With a view to reducing the opportunity for fraudulent conduct to occur, employers should ensure their hybrid working policies are effective and seamless. If employees can move easily between office and home and maintain their connection with colleagues and the business, there is less chance of individuals becoming disengaged and seeking to exploit opportunities.
A key element of this approach is making sure that the business operates effective security, systems, and controls whether staff are in the office or elsewhere. This is imperative in highly regulated industries, such as financial services, but it can receive less focus in businesses which do not face scrutiny from an external regulator.
Other key steps that employers should consider include:
Ensuring you have robust recruitment checks and processes in place for job candidates (including financial checks, where appropriate) is a key element of the onboarding process. Following up with referees can be an effective way to ensure that candidates are as qualified and capable as they say they are, and do not have a history of misconduct.
A review of which employees can access sensitive confidential information may reveal the need to tighten internal controls to reduce the risk that such information is misused. In particular, some businesses operate IT and business information silos, with very limited or no access for teams that have no need to do so on a day-to-day basis.
Employers should review their internal policies to ensure that they address employee fraud, detail management’s zero-tolerance approach, and outline the potential for dismissal for gross misconduct. In turn, regular fraud awareness training will assist line managers in understanding the warning signs to look out for and the investigation process to follow if fraud is suspected.

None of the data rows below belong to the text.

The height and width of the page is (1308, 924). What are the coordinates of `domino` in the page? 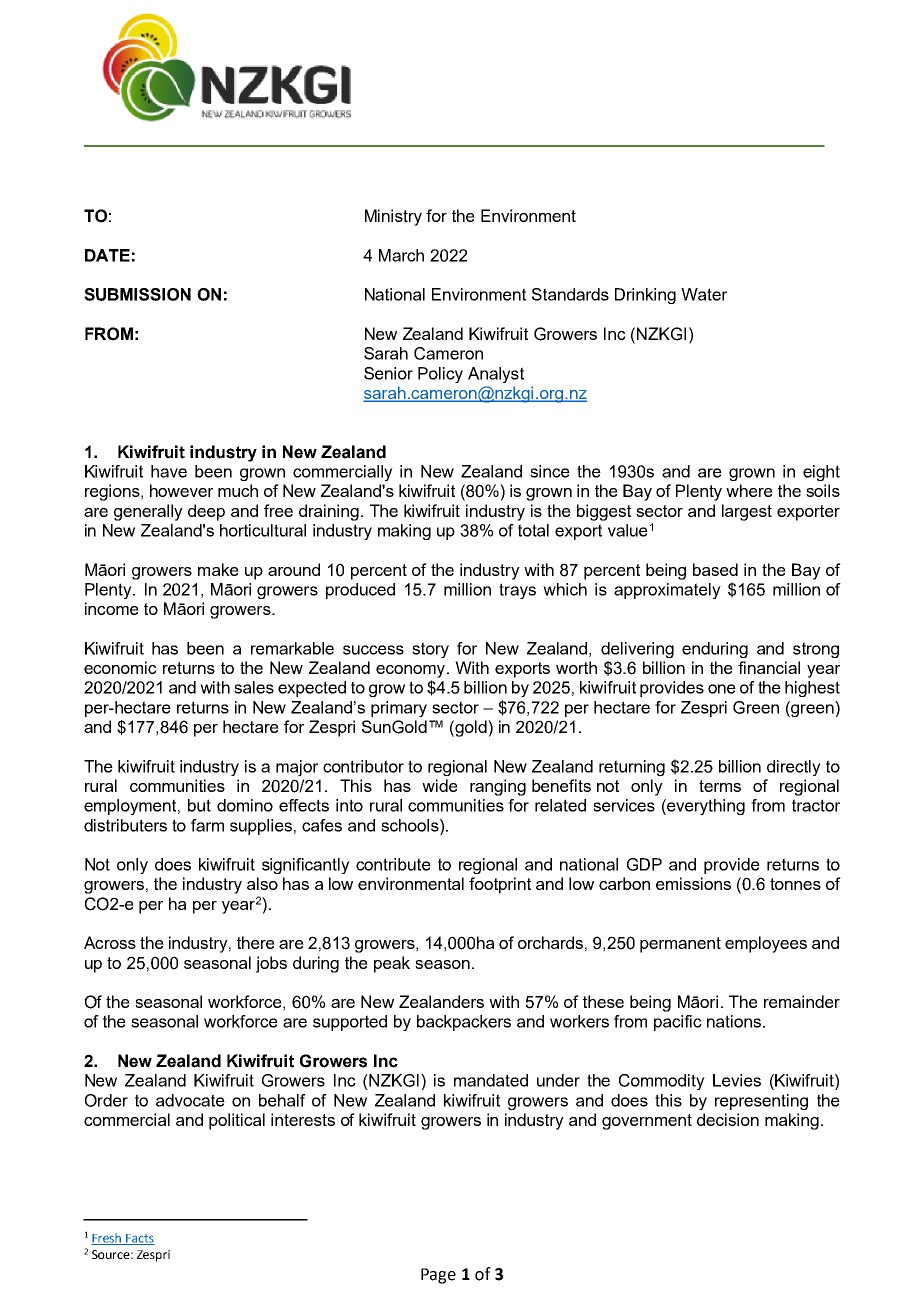 It's located at (245, 805).
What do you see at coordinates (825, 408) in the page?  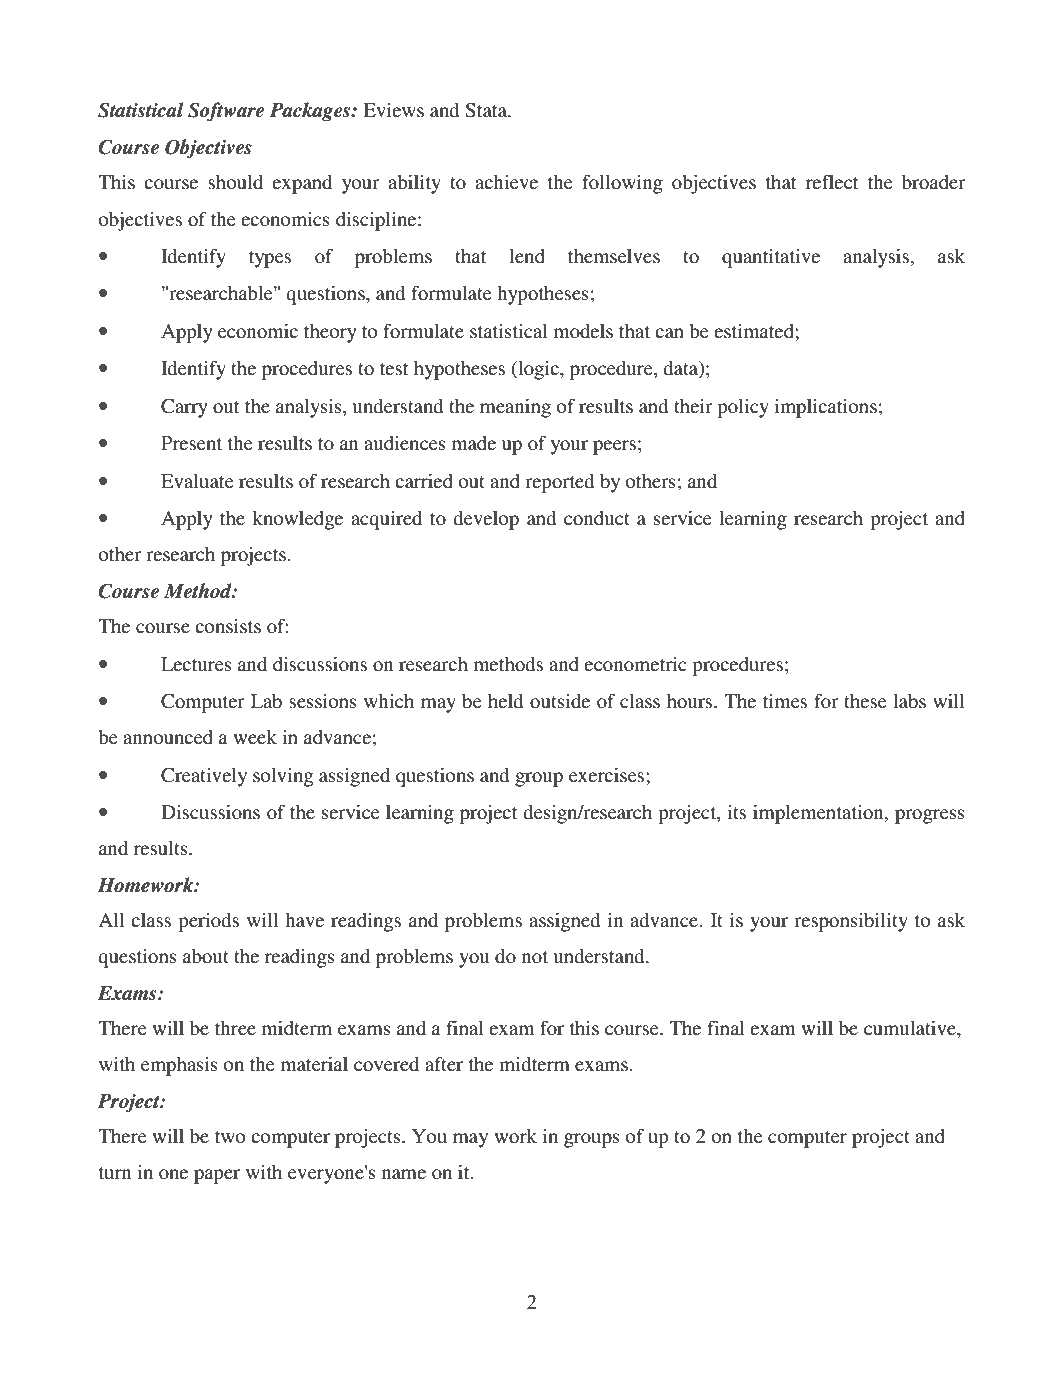 I see `implications` at bounding box center [825, 408].
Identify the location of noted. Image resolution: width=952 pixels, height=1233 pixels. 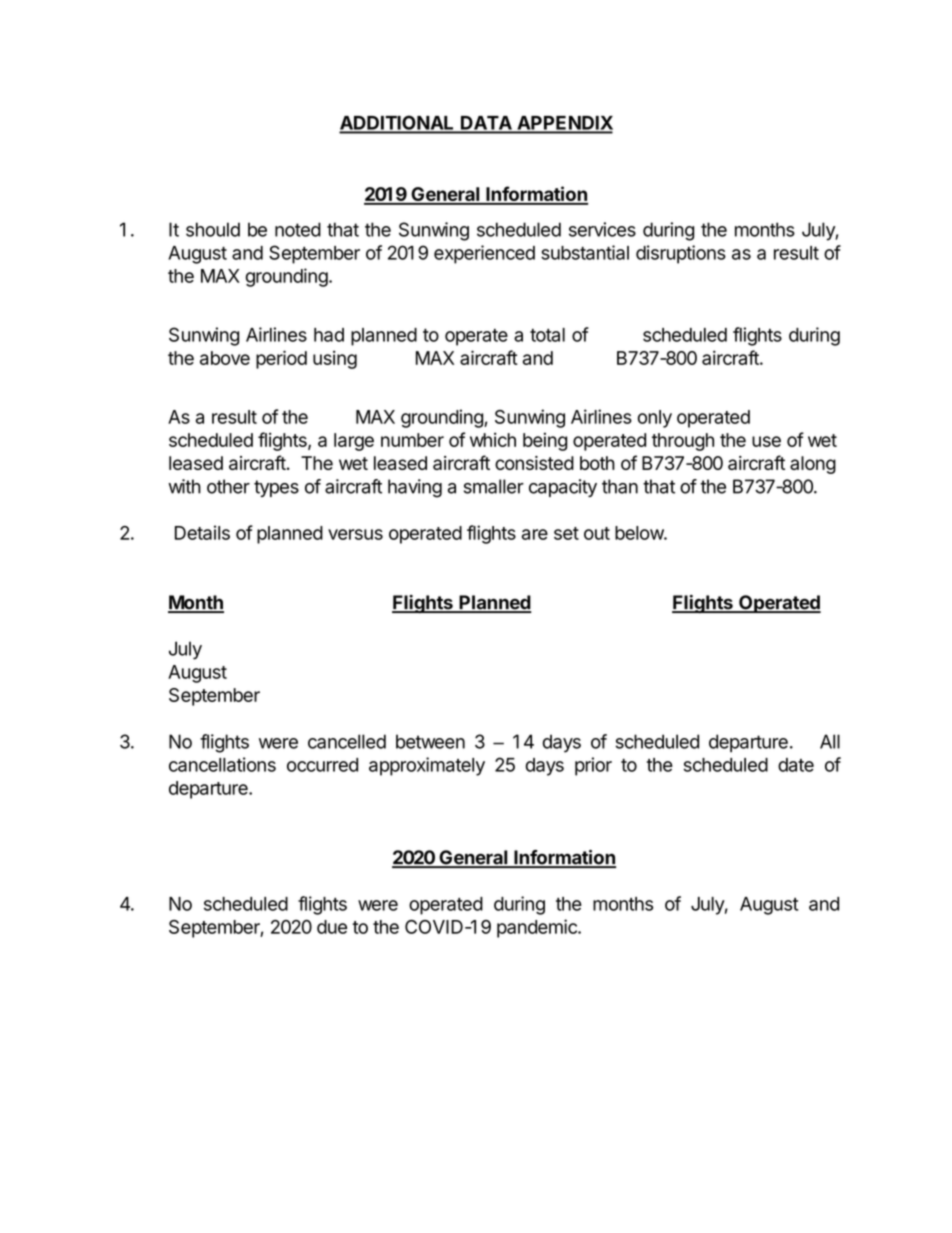
(298, 229).
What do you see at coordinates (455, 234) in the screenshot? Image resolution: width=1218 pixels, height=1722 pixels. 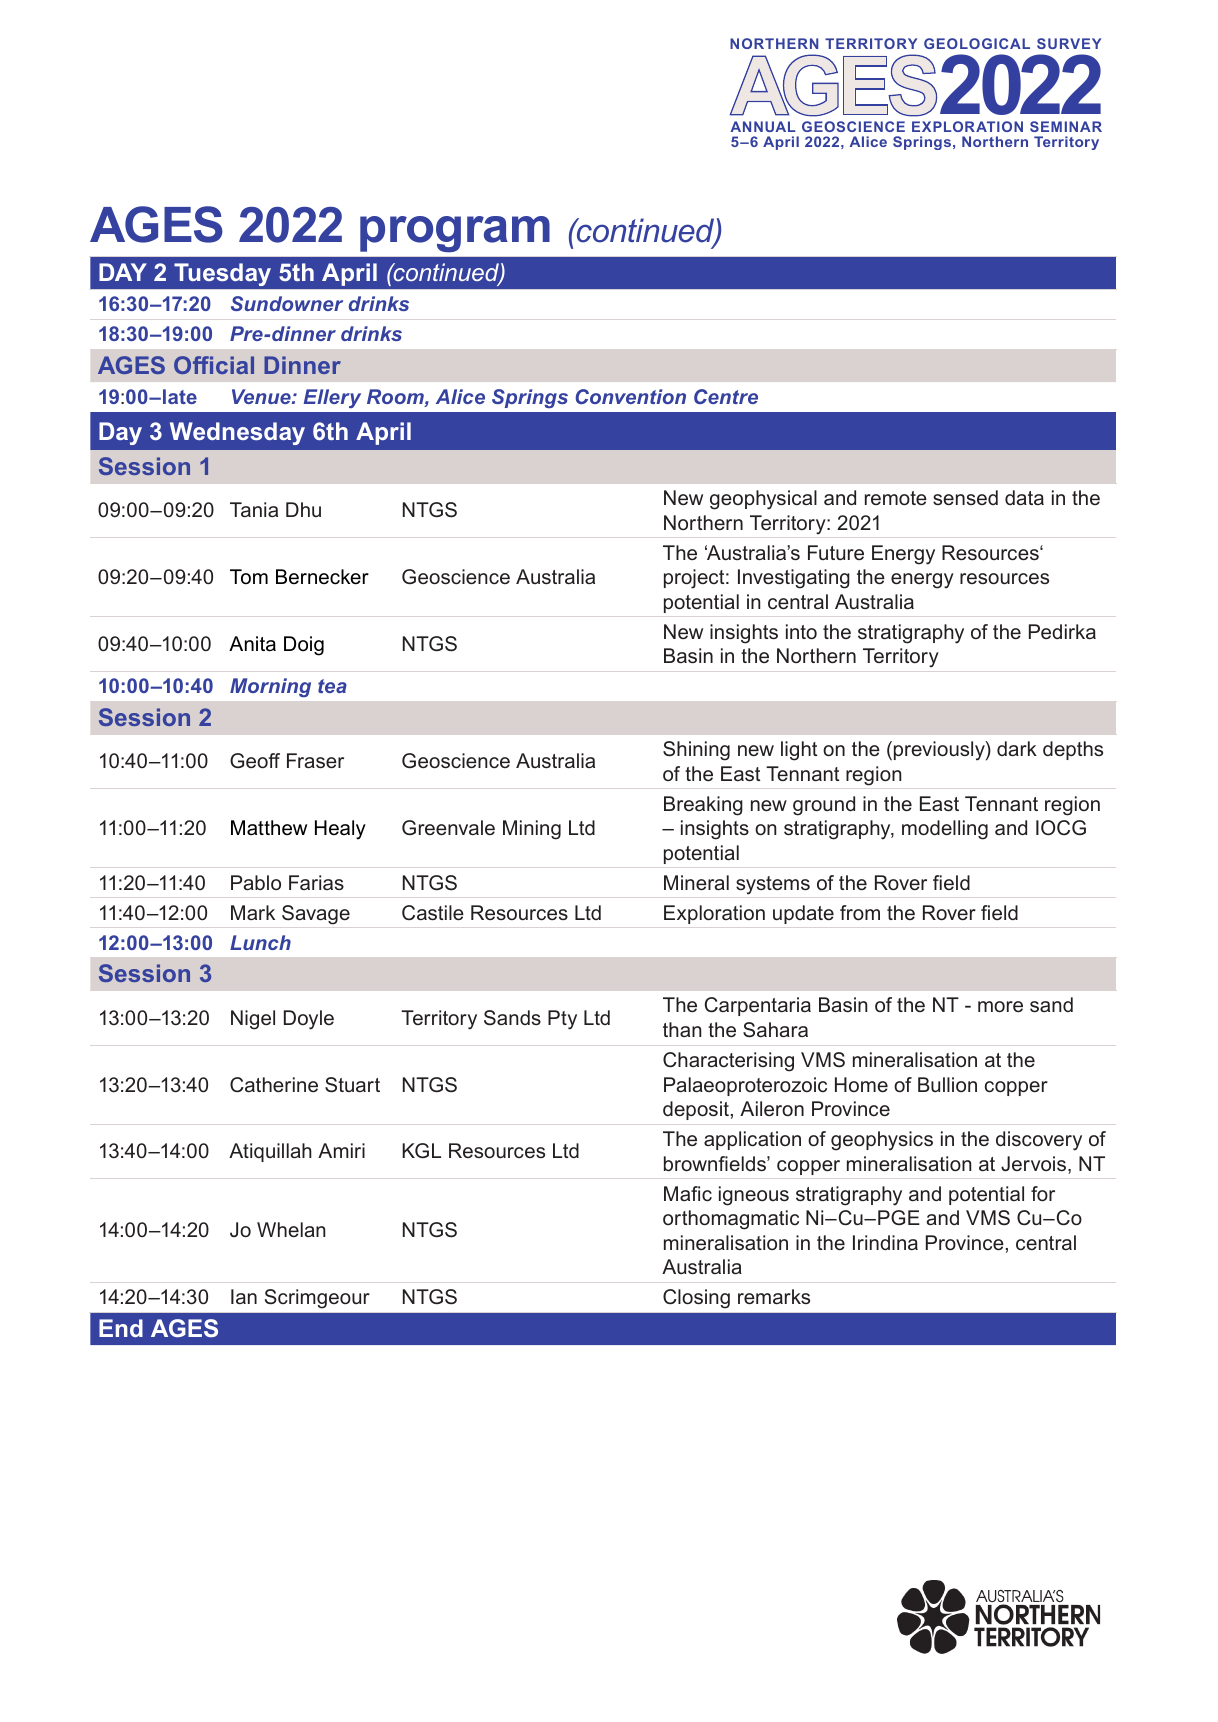 I see `program` at bounding box center [455, 234].
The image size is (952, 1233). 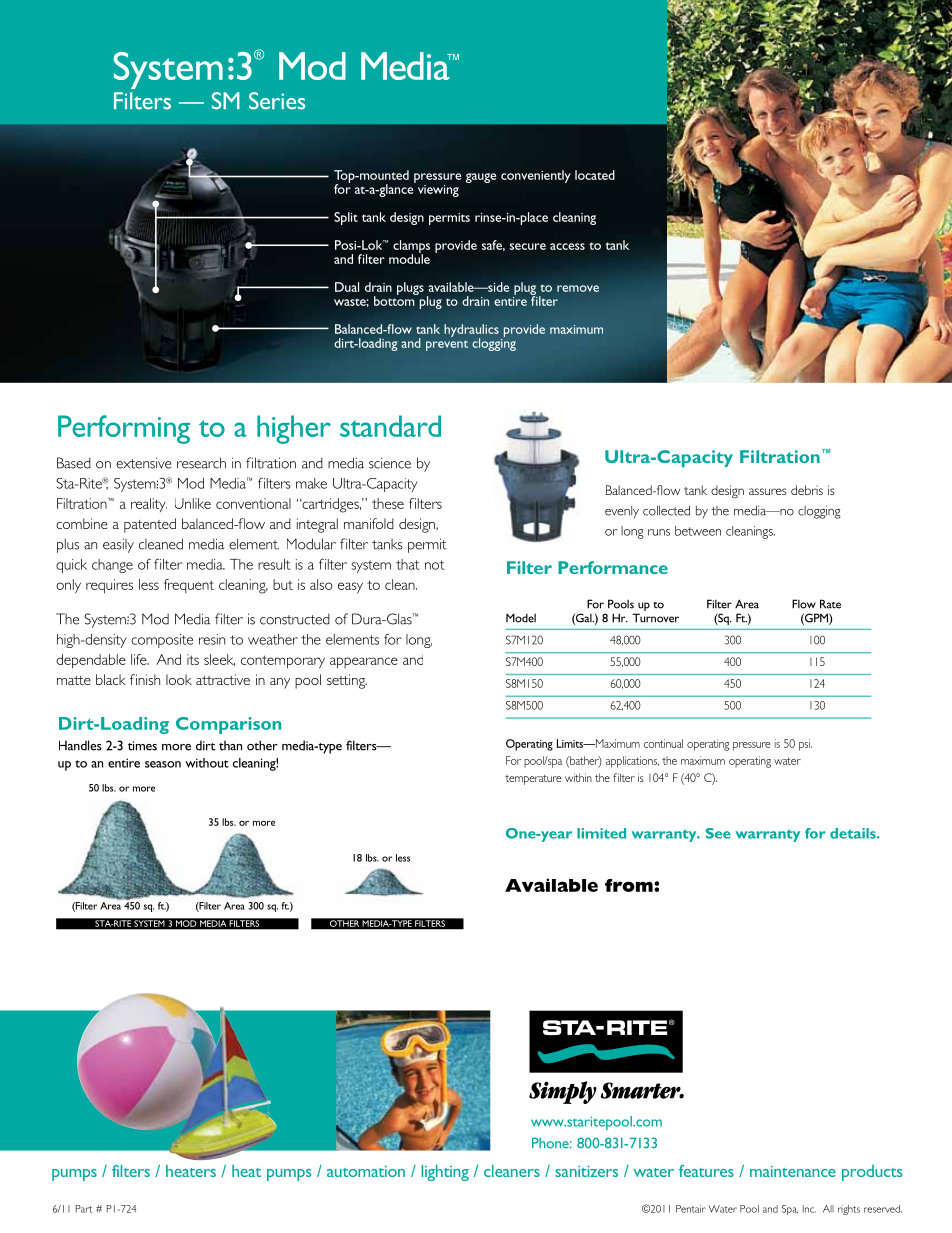 I want to click on lighting, so click(x=445, y=1173).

One of the best ways to reduce the risk of employee fraud is to minimise the opportunity for employees’ behaviour to go undetected. Employers should analyse reporting lines to identify and address any supervisory gaps which would allow employees to work under the radar for extended periods of time. Line managers should meet regularly with team members and adopt a consistent approach to supervision, regardless of whether staff are working from the office or at home.
Some employers have responded to the challenges of remote and hybrid working by expanding their employee monitoring, so that there is greater visibility in relation to employee productivity while working from home, and a means of quality checking work. While this may assist with spotting untoward behaviour, it still requires a cautious approach and consideration of the legal implications (including under the UK data protection regime). It is also a tricky balance from an employee relations perspective. Monitoring which is considered too intrusive by the workforce can easily damage the trust in the employment relationship. That said, it is relatively common in certain highly regulated sectors (such as financial services) and in some cases, automated monitoring in particular can offer an effective risk management solution – for example, AI solutions are great at detecting anomalies and do so very quickly.
Warning signs should be investigated as quickly as possible, with a view to determining the extent of any fraud and the methods used, so that the employer can regain control and minimise the potential damage. The longer it takes an employer to respond, the more chance a fraudulent employee will have to try to cover their tracks. A confidential reporting process e.g. whistleblowing hotline, can be an effective way to encourage employees to report suspected fraud to management and to facilitate a swift response.
If you know your staff, you will know who feels underpaid, who feels overlooked for promotion, who feels at risk and who is having problems outside work. As noted above, if you know your people you will be able to detect changes in behaviour that may be an indicator of fraud.